With a population of only 10,000, it is home to a range of stunning architecture. The town is known for its churches dating back to the 18th century, but it is even more famous for its museums and seafarers.
In the second half of the 18th century, 20 expeditions left from Totma – a fifth of all the voyages to leave Russia at the time.
One of the most important led to the discovery of the Commander Islands and the Aleutian Islands off the coast of Alaska. The crew rode on horseback across Russia to Irkutsk in Siberia before sailing down the river to reach the Pacific Ocean. But they weren’t only looking for land. Another goal of the expeditions was to find ways of developing the fur trade and getting income from it.
After returning home from sea the merchants donated their money to building churches in the town. All of them share distinct features with unique ornaments on the wall which are said to look as if they float across a blue sky in the direction of the sun.
One such merchant was Ivan Kuskov. He was born in Totma in 1765, and after making his fortune, returned to spend his last days there, where a memorial museum to his life now stands. At the age of 22, Kuskov left Totma for Irkutsk, soon becoming involved in the Russian-American company, where he was Deputy Head for more than 20 years.

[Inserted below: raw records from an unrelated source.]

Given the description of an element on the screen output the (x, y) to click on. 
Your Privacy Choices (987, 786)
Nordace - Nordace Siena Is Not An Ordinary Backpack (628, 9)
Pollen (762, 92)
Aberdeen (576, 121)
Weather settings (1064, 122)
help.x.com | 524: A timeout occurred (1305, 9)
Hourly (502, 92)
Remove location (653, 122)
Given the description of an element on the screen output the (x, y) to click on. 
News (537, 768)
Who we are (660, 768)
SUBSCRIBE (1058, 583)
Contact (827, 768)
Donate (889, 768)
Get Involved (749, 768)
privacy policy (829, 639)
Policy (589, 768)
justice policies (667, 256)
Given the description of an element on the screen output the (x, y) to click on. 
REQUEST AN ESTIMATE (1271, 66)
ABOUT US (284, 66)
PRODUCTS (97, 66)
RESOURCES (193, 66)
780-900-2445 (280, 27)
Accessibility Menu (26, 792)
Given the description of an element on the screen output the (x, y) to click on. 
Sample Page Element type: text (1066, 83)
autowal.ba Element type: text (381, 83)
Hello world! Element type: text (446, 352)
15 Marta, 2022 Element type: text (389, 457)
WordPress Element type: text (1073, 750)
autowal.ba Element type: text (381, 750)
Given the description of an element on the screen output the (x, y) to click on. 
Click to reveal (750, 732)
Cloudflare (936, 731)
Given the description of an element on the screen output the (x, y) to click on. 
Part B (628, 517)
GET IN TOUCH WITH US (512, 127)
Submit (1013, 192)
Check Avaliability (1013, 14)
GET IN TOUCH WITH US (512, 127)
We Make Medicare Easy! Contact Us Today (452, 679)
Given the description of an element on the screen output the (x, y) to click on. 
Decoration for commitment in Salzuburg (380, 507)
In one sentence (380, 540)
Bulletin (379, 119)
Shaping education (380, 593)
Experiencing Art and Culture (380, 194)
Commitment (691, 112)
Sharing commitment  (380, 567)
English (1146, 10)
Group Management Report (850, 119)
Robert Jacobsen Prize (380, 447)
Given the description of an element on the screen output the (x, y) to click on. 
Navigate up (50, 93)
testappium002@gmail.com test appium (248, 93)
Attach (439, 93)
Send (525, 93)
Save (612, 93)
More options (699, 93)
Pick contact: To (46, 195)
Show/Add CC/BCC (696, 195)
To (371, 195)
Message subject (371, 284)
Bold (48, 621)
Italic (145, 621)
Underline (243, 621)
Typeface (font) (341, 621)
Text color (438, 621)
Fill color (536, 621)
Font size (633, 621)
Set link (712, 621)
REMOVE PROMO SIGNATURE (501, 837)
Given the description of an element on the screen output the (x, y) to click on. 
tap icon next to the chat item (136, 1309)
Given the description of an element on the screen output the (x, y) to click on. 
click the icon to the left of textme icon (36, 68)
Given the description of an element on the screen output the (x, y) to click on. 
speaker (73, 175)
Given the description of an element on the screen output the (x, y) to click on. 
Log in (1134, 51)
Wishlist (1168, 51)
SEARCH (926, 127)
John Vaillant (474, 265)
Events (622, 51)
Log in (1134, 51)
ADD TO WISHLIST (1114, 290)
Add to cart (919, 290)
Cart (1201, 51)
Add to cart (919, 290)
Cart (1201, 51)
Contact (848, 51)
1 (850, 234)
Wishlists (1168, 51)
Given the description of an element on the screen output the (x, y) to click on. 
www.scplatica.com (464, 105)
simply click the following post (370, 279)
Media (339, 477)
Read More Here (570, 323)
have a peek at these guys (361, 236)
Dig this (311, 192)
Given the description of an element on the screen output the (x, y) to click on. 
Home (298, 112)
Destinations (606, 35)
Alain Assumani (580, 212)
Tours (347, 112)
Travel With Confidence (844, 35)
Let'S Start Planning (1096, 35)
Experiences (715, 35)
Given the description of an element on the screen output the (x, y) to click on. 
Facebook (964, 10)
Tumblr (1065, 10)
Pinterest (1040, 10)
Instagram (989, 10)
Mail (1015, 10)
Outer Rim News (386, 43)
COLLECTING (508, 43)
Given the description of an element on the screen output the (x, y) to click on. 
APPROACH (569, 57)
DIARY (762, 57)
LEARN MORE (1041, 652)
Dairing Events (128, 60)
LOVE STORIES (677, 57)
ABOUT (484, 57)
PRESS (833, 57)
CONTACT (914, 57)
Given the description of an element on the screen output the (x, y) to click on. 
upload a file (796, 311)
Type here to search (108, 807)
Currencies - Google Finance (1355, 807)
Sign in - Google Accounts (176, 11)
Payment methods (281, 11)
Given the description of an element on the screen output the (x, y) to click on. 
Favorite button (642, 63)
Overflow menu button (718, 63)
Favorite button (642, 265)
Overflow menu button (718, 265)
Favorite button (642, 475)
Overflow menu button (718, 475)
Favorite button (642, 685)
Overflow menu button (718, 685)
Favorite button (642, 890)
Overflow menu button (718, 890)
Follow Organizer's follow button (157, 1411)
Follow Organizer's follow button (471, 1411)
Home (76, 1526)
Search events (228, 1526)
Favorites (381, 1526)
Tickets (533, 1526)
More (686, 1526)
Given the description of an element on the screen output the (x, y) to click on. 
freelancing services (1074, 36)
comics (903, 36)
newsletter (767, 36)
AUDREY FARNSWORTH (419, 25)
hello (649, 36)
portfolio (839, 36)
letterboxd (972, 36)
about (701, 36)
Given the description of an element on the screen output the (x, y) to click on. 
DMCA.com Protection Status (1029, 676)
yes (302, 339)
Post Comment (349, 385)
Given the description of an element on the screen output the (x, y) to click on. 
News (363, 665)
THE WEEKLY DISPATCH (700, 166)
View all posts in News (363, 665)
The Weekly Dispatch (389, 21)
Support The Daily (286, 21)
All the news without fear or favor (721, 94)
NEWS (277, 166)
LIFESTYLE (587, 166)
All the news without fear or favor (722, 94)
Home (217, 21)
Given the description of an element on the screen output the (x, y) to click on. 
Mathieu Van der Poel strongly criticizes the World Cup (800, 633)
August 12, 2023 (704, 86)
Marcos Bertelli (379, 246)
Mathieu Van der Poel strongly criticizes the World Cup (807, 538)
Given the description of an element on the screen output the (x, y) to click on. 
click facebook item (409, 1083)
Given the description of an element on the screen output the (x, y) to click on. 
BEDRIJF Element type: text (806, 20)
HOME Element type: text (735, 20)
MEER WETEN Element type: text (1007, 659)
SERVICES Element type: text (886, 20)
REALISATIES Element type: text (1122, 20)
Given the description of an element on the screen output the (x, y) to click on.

But it is his voyage to America and work in the fur trade for which he is most remembered. His main achievement is considered to be the foundation of a fortress in California. Kuskov spent 30 years of his life, building Fort Ross in Bodega Bay. To honour this, Ivan Kuskov was awarded a medal, recognising him as a national hero.
It might be nearly 200 years since his death but in Totma his legacy lives on. Every year on the 2nd Sunday of August, the church bells ring in Totma and at Fort Ross to ensure his work for Russian-America is never forgotten.